News & Analysis
Keynoter challenges IC CAD developers
Richard Goering
4/11/2000 3:55 PM EDT
SAN DIEGO EDA developers in industry and academia should take new approaches to eliminate "uncertainty" in IC physical design, according to Aart de Geus, chairman and chief executive officer of Synopsys Inc. In a keynote speech at the International Symposium on Physical Design 2000, de Geus also called for better estimation and analysis tools, and for attention to new problems such as inductance.
"Physical design has become radically more important recently," de Geus told the audience of some 200 researchers representing both EDA vendors and universities. EDA in general, and physical design in particular, is crucial to the development of the "new economy" that's taking hold based on telecommunications and the Internet, he said.
But to cope with huge increases in chip complexity, de Geus said, "uncertainty has to decrease monotonically across the design process." That means new physical design tools must forestall "unexpected surprises" that can derail a chip's successful production.
Some of the current problems that generate uncertainty, according to de Geus, include routing prediction, crosstalk noise, power supply noise, large buses, and high-frequency induction. "Many of these can be estimated up front, but are not accurately analyzed until after physical design is done," he said.
"Find the areas of biggest uncertainty and focus on these," he admonished developers. "The value of accurate estimation is extremely high."

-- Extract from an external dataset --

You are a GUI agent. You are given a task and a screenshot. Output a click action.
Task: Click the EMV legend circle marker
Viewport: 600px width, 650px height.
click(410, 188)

Many customers have identified timing closure as their most worrisome problem and as a source of considerable uncertainty, de Geus said. A good top-level floor plan is one place to address this uncertainty, de Geus said. "If you have a bad architecture, you cannot fix it it's no different than building a house," he said.

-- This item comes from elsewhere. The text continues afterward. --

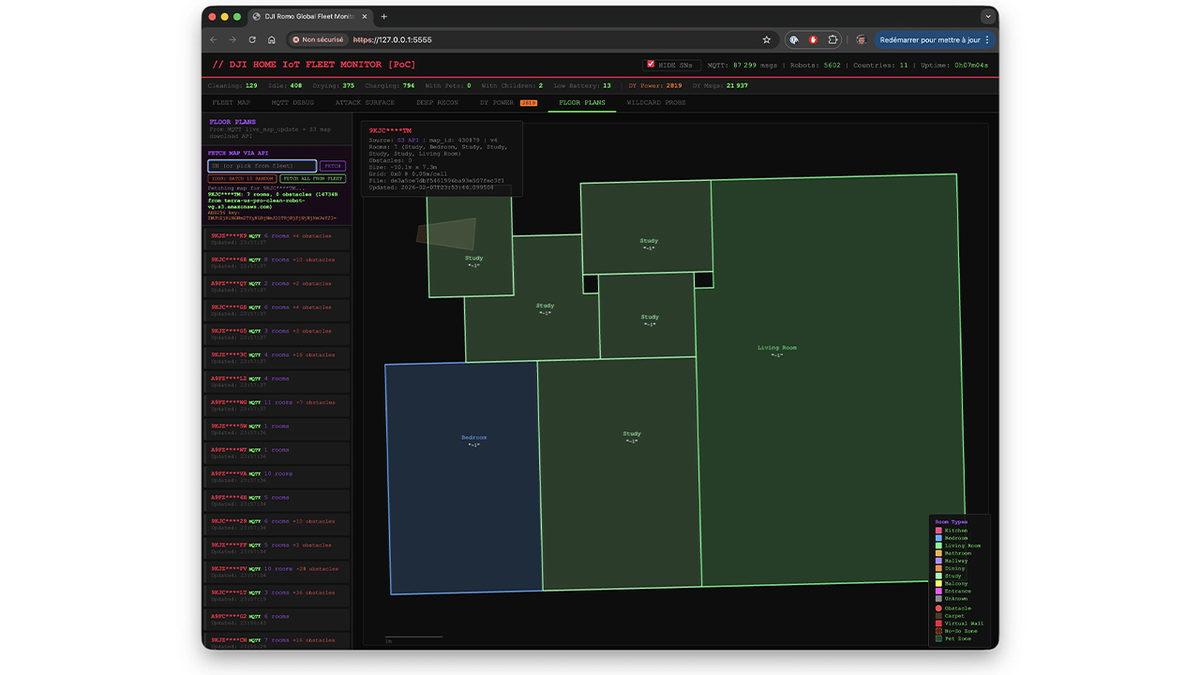
Task: Click the red shield extension icon
Action: click(x=813, y=40)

With floor planning comes global routing, he noted, and if there are congestion issues at that level, there's no point in continuing.
Concert performance
A second way of reducing the uncertainty of timing closure, said de Geus, is by tying synthesis closely to placement. That's because logical design mandates the levels of logic, and hence the delay, while placement determines the distance between blocks. Thus, he said, one must be done in concert with the other.
But making logical and physical design work in parallel still isn't enough, de Geus said. It's also crucial to address well-known problems like signal integrity and crosstalk. And as feature sizes shrink, he noted, inductance will become a critical issue.
"Finally, after 25 years, inductance is coming back," de Geus said. "With high current, inductance does matter." The combination of shrinking voltages, rising frequencies, and the presence of more parts that are constantly switching will cause serious inductance problems in power and ground wires, he predicted but not until feature sizes drop below 0.18 microns.
De Geus advocated a design methodology in which one first does a floor plan and top-level route, then implements hard intellectual property, and then runs a quick synthesis of blocks that are not yet fully defined. A detailed synthesis-and-placement step follows. Needed throughout this process is fast yet accurate estimation of deep-submicron effects.
"The hallmark of a good algorithm is not only good results it's good results over hundreds of different problems," De Geus said. Key to minimizing uncertainty, he said, is narrowing the "spread" or range of possible results.